Well, yes, you could go this far, and build a specialized backend for every application. Heck, that's what everyone has been doing for decades, with proprietary file formats. What I'm suggesting is a standardized general compound file API, much like the OLE compound documents on Windows, only not quite as ugly and bloated. Applications already write their own data formats, and that will continue, but we are missing an easy way to package multiple related files together.
> You are saying that adding at least one additional API and updating all the > standard utilities is not a significant complexity increase. I beg to differ. > This would be changing the foundations on which Unix is built.
"The foundations of Unix" are not sacred. They are just ossified into the OS. That does not mean they are perfect, only that we are used to them. A VFS extension, IMO, is not all that hard in principle, and it will not in any way change your "foundations". All it will do is permit you treat compound files like directories. The basic capabilities otherwise stay the same.
> But that wasn't the case I was talking about. I was talking about the case where > you have pieces of data that are meaningful to the user, like individual emails. > I thought that was what you were talking about, as well.
No, what I had in mind specifically was the application internal data files. Look in the various subdirectories under/usr/share and you'll find plenty of tiny little files that ought to be aggregated. Another example is config files. I've seen proposals to create a registry-like storage where each value is a file! Sure, throw it in and let the filesystem figure it out. Right...
Saving a document into a multiple files is another bad idea. Database packages, like, say ingres, do that. A documen
> Just because journalled ext3 is slower than unjournalled ext2 doesn't mean that > journalling in general imposes an intolerable performance hit.
Journalling, by its very nature, implies turning every write into two writes. Furthermore, you have to add various hacks to avoid problems from out-of-order writes, to determine when the cache actually gets to the physical disk, and I am sure many other little things. I am not an fs designer, having learned everything I know about journaling from wikipedia, so I am not going to speculate whether there are ways to implement these things efficiently. The only thing I am certain of is that an unjournaled filesystem will always be simpler and faster than a journaled one, if only by a little bit.
> But one advantage of having a journal is that you can maintain consistency > even if you suffer a failure in the middle of a write.
This is relevant and interesting if you are running a bank. It is completely uninteresting if you spend your day writing text files and compiling them, like I do. The most I can possibly lose in a crash is five minutes of work, and the likelihood of the crash is so low, as to be beyond consideration. Since the magnitude of the disaster journaling averts is miniscule in my case, performance considerations far outweigh it, and I would always try to turn journaling off and trade it for performance and free memory that would save me time in the edit-compile-test cycle. That is my whole justification, and I see it as a damn good one.
> If you claim that compressed archives are more efficient for storing many small files, you had > better actually know at least one compressed archive format that actually is more efficient. > Otherwise, you would just be making an unfounded claim. Again, I ask you to back up your claims.
What sort of foundation would you like to hear? After all, if a particular compressed archive API does not exist, I can not give you benchmarks for it, can I? Nevertheless, I would consider it obvious for the simple reason that compressing a hundred files into an archive will always take less space than a hundred uncompressed files, no matter how efficiently they may be aggregated. While you can compress the entire filesystem, that is usually not a good idea, because there is no generic way to determine which files should be compressed and which ones should not. The only way I can think of doing it is to collect access patterns on each file and compress the ones that are read more often than written. Unfortunately, the access log has to be stored somewhere, and will naturally wipe out any savings you may get on your 4 byte files:)

Information provided:
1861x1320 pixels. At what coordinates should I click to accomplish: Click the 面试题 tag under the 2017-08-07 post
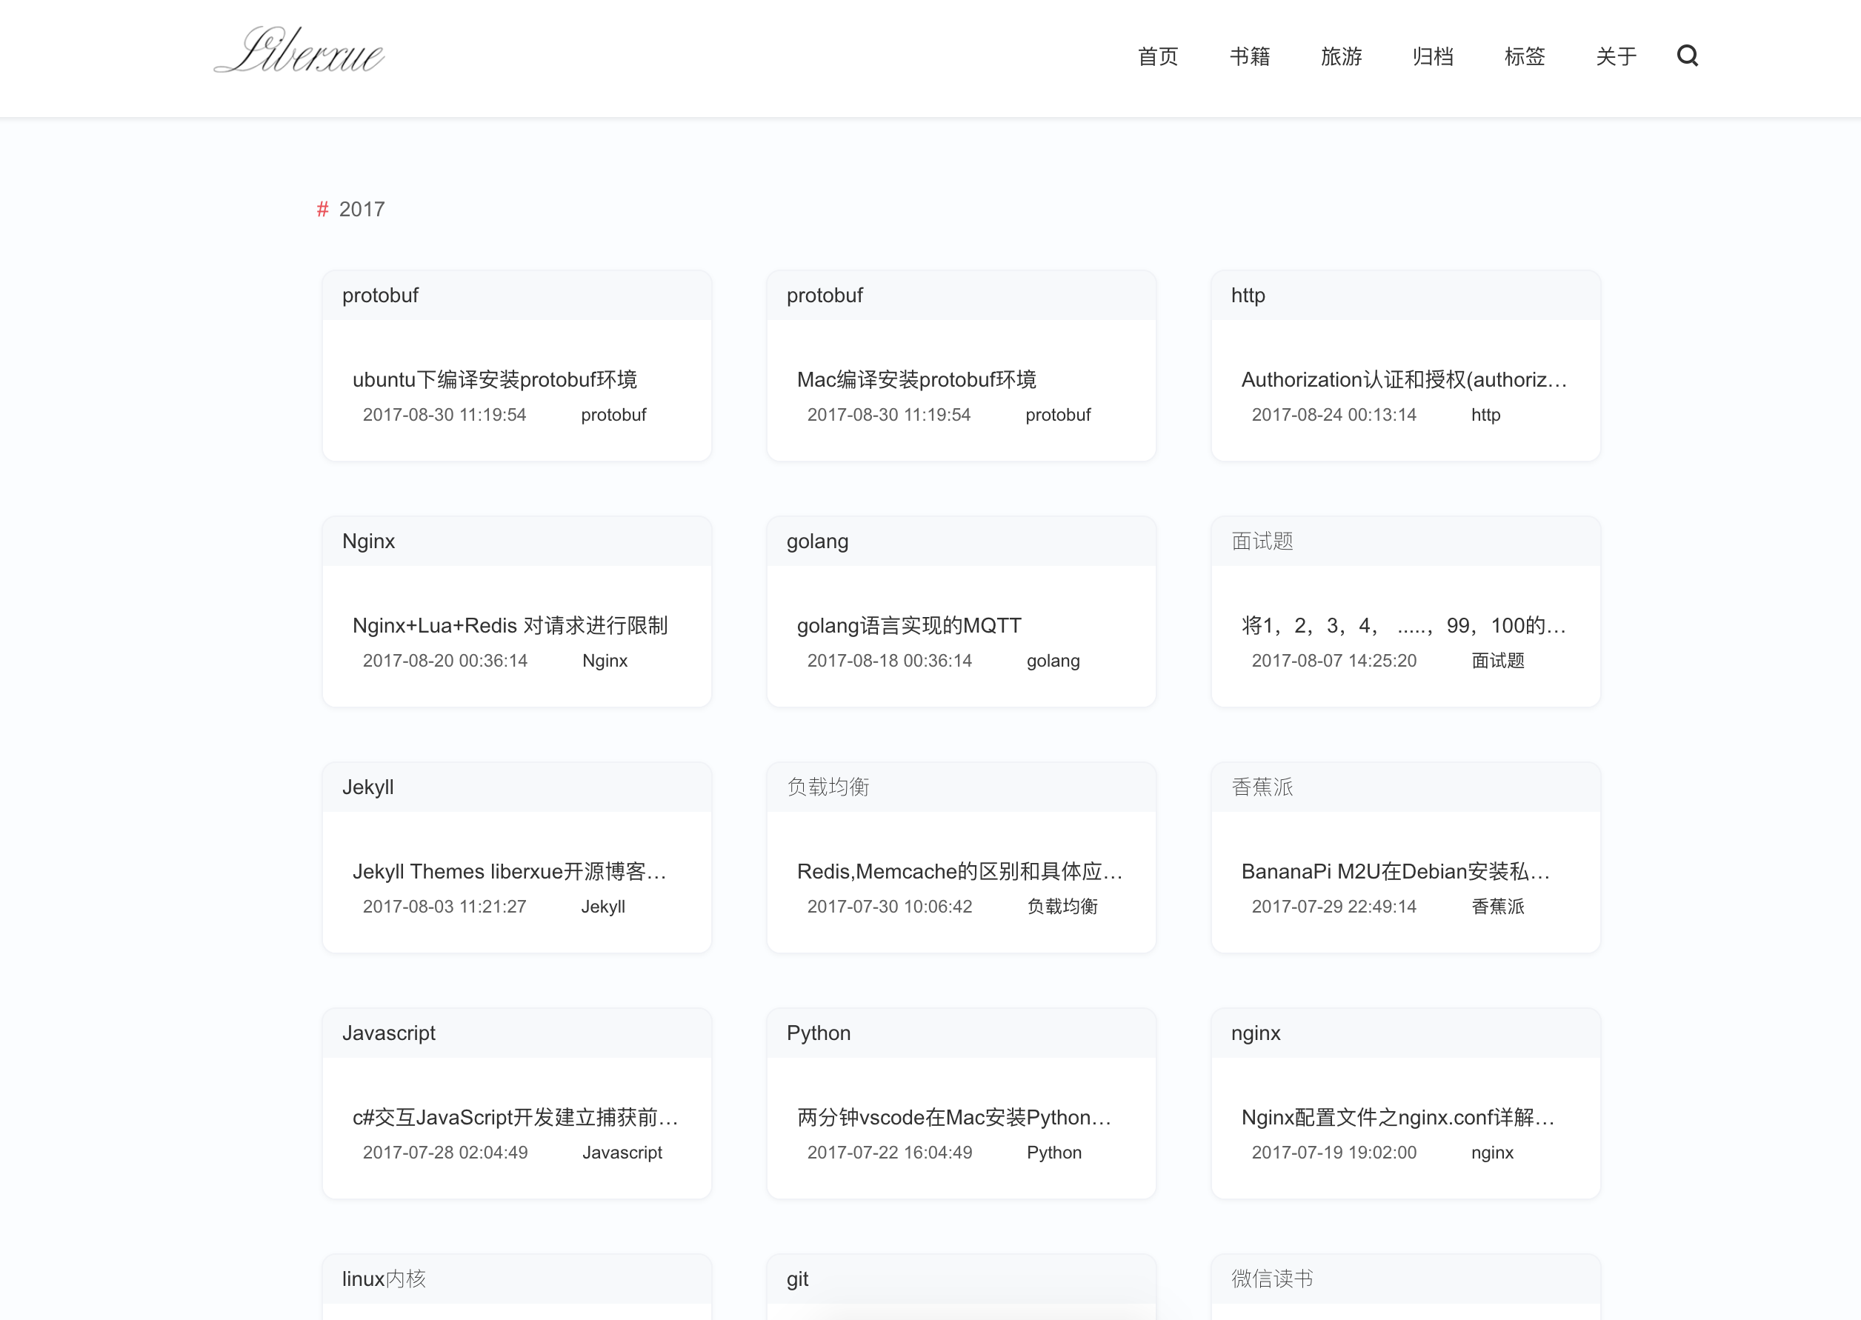(1498, 661)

Task to carry out: In the filesystem discussion, what is the most work the writer says a crash could cost them?

Finished task: Five minutes of work.